Infect Scalability

I was asked how can we scale general practice the other day. 

The person asking was probably one of the most informed people I've met, aware of primary care and all its possibilities, so it wasn't a question I could risk getting wrong.  

I bottled it and did not answer at the time, but rather like the bon mot that arrives too late for a real riposte here is my answer.  

I'm a GP, you can't make me do anything, and it's often said handling GPs is like herding cats. 

If you have owned a cat you know that you get them to do what you want, by getting it to be what they want too. It's usually food with felines and often money with GPs, but the money has gone and we need to deliver high quality, innovative general practice at scale, right now.  

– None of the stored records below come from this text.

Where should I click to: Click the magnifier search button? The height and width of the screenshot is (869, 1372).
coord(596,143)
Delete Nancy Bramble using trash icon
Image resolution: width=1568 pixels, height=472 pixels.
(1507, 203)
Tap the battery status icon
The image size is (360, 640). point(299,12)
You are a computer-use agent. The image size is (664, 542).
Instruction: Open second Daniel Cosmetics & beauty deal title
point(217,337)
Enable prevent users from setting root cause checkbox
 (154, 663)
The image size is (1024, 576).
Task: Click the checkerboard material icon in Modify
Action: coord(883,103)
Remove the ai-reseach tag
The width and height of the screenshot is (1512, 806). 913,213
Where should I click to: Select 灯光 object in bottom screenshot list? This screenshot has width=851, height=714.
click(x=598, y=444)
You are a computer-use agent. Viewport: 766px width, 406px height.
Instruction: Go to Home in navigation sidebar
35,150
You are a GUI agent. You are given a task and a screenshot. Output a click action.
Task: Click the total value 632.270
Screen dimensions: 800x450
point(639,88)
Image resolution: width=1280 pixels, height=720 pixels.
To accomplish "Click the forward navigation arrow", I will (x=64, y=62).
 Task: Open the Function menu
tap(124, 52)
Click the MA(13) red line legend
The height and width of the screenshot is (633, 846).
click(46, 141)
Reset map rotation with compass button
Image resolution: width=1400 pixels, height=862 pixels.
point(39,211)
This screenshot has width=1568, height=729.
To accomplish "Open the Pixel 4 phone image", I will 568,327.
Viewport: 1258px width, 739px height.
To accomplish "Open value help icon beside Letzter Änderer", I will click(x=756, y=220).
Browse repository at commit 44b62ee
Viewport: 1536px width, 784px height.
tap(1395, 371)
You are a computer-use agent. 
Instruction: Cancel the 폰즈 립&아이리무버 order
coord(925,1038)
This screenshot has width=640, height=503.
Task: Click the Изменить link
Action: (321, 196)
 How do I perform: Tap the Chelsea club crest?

I was chatting to a patient the other day or "docsplaining" as my daughter calls it, you know how it goes, assuming that the patient either knows too little or too much, briefed by Dr Google, you start with the explanation that a virus infects a cell and end up with the reason why a cold doesn't need antibiotics.  

Anyhow, I was explaining infection rates and why some viruses are more deadly than others, at least as far as I could, and a fluorescent tube flickered in the corridors of my brain. 

We can't force any scale into general practice. We need to infect it.  

In my simple medical mind that means people need exposure to the idea, contact with a carrier and allowance for the incubation period to follow.

Sometimes the infection will mutate, an example being the story of Apple engineers visiting Xerox, seeing a screen in which the open windows or tiles were stacked neatly and heading back to apple to write that in their OS. Turns out that Xerox hadn't cracked the problem but Apple thought they had. 

Sometimes the infection is defeated, usually by previous exposures and a rapid response.  

So what does this mean for scalability in General Practice? 


1) support GPs and others getting out from their own practices and encourage visits to others. Advise appraisers to mention intrapractice visits as a means of generating CPD.  

2) Identify the ideas you want to spread and backfill those medics to GO AND SIT AND SWAP with each other. A morning sat with another.  GP who does things differently is such a luxury, but ideas are always better spread with trust. A PowerPoint talk and chalk is not as virulent as a sit and swap surgery, especially with a GP shedding ideas like a monkey with Ebola. 

3) Celebrate the infection. Such a hard thing for the NHS, we love the " this is our bright idea" awards, but never celebrate the "not invented here but we did it anyway" which is essential for adoption. 

4) Do not fix on the original idea. One of the success factors of a good idea, like a virus, is that it should change, ideally as quick as the environment (first principle of sustainability) so for example specifying and contracting for telephone consults will stifle video and virtual consults. 

5) Some hosts will reject the idea. It's tue, some ideas will easily result in some GPs leaving, shutting up shop, taking the  pension pot home. But those that survive will already have adopted, adapted and improved, they will use the next idea to become stronger still. 


I think I've stretched the viral metaphor as far as it will go, the bottom line being you can't force the scale of change required, but you can encourage the close contact required for a good idea to spread. 

Pass me a handkerchief I can feel an idea coming on.